Considered the “father” of modern transit service in Silicon Valley, Rod Diridon Sr. touted how the implementation of high-speed rail would make the Bay Area and California among the most efficient and sustainable systems in the world.
Diridon, emeritus executive director of the Mineta Transportation Institute, delivered this message during his April 13 presentation at the Rotary Club of Los Altos.
A six-term member of the Santa Clara County Board of Supervisors and former North American vice chairman of the International Transit Association, Diridon is chairman emeritus of the state’s High-Speed Rail Authority Board.
Scheduled to arrive in San Jose by 2025, high-speed rail could take advantage of the soon-to-be electrified Caltrain lines for access to San Francisco, Diridon said. The feeder system for serving high-speed rail, he noted, is already in place locally, with BART, Caltrain, Valley Transportation Authority light rail and a developing VTA electric bus fleet.
The threat of climate change drives the need for high-speed rail and other alternative transit options, Diridon said. He cited a study concluding that petroleum-powered cars were the worst polluters per seat-mile traveled, followed by short-hop airplanes and diesel buses. The best solution, he said, is relying on the environmentally friendlier electric-powered trains riding on low-friction, steel wheels on rails.
The best models to emulate, Diridon advised, are the European and Japanese systems, which concentrate high-rise, multiuse buildings around train stations, leaving ample room for open space.
The world’s “800-pound gorilla,” according to Diridon, is China. The country, with nearly 140,000 miles of rail, is gradually converting from coal and oil to an all-electric train system. China now has nearly 10,000 miles of high-speed trains traveling at speeds of more than 230 mph, and projections for double that number of rail miles at 120 to 140 mph to carry both freight and passengers. France, Germany, Spain, Italy and Korea are among the countries with high-speed rail networks.
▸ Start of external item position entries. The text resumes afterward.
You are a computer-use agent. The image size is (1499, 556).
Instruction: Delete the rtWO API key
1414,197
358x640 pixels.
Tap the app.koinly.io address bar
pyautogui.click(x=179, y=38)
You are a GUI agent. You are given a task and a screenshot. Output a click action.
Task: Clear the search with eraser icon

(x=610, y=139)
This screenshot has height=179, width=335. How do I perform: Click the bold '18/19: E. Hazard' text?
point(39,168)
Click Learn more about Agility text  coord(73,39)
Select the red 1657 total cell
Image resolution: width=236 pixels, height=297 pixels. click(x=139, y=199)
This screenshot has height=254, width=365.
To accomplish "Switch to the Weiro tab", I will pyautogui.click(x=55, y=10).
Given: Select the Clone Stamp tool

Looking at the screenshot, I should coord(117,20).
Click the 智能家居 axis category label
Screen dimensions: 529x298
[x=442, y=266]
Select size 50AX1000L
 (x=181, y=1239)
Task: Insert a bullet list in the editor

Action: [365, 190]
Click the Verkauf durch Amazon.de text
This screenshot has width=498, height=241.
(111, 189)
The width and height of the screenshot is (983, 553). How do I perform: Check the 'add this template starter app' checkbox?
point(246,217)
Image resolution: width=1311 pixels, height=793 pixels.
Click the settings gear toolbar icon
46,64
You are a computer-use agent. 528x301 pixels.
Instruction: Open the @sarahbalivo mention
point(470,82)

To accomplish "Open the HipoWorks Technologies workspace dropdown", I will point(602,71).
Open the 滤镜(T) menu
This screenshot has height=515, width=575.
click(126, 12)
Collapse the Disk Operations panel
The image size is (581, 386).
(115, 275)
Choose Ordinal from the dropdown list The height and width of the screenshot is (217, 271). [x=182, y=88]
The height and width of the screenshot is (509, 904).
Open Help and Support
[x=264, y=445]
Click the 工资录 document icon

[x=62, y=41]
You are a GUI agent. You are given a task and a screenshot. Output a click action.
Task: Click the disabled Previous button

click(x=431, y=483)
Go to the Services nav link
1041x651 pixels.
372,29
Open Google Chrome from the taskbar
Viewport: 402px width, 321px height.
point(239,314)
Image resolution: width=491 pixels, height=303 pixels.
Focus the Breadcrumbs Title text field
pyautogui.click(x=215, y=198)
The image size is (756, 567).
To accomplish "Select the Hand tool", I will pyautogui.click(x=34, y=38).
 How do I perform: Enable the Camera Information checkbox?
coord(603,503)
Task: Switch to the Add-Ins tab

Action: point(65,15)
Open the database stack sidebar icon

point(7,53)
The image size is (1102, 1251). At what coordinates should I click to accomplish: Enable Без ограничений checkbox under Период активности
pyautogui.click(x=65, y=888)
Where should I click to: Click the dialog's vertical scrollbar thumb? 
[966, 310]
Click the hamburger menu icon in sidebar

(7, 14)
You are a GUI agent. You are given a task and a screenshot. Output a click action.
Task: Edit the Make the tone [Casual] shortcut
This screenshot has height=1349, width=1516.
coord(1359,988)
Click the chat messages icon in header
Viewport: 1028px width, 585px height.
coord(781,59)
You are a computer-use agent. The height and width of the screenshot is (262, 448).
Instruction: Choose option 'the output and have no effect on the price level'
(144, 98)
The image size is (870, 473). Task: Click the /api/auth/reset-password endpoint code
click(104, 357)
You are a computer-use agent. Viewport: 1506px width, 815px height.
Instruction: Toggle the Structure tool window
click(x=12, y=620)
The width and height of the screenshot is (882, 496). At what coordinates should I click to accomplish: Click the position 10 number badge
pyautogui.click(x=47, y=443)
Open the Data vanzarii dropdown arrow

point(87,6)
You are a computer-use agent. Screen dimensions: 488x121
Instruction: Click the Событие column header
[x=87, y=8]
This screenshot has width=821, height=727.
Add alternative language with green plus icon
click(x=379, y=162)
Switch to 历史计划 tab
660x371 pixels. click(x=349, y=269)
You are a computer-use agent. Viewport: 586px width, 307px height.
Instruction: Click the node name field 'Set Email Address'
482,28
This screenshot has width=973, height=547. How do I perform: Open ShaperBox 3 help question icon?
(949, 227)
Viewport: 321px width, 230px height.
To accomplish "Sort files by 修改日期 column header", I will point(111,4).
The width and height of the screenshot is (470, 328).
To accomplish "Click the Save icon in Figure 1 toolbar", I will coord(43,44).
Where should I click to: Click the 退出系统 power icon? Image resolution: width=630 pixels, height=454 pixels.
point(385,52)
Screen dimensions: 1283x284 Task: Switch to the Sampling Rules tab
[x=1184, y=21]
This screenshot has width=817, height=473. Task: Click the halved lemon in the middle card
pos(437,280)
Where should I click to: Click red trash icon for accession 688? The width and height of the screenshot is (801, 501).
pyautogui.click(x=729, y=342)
“We’re falling way behind in terms of the efficiency and sustainability of our transportation systems,” Diridon said.
Congress has approved a comprehensive high-speed rail master plan but has not provided the funding. California’s 500-plus-mile system from Anaheim via Los Angeles and the Central Valley to San Jose and San Francisco is projected to cost $64 billion. The nearly $6 billion portion between Bakersfield and Merced is under construction. A “Valley to Valley” connection from Fresno to San Jose via the Pacheco Pass and Gilroy is funded and awaiting the start of construction within three years.
The next major challenge, Diridon said, is to create the sustainable feeder systems needed to bring the public to train stations. The transport systems feeding the San Jose Diridon Station will include BART and high-speed rail.
In response to a Rotarian’s question regarding lawsuits against high-speed rail, Diridon said all but one of the legal challenges were settled in favor of the high-speed rail project. The courts recently authorized the expenditure of the voter-approved 2008 Proposition 1A, the Safe, Reliable High-Speed Passenger Train Bond Act.
“Our innovative valley has the opportunity and duty to set the example for the state and nation for fighting congestion and climate change,” Diridon said. “What will you tell your grandchildren in 20 or 30 years? Will you be able to say that you tried as hard as possible to save the world for them ... or could you have tried harder?”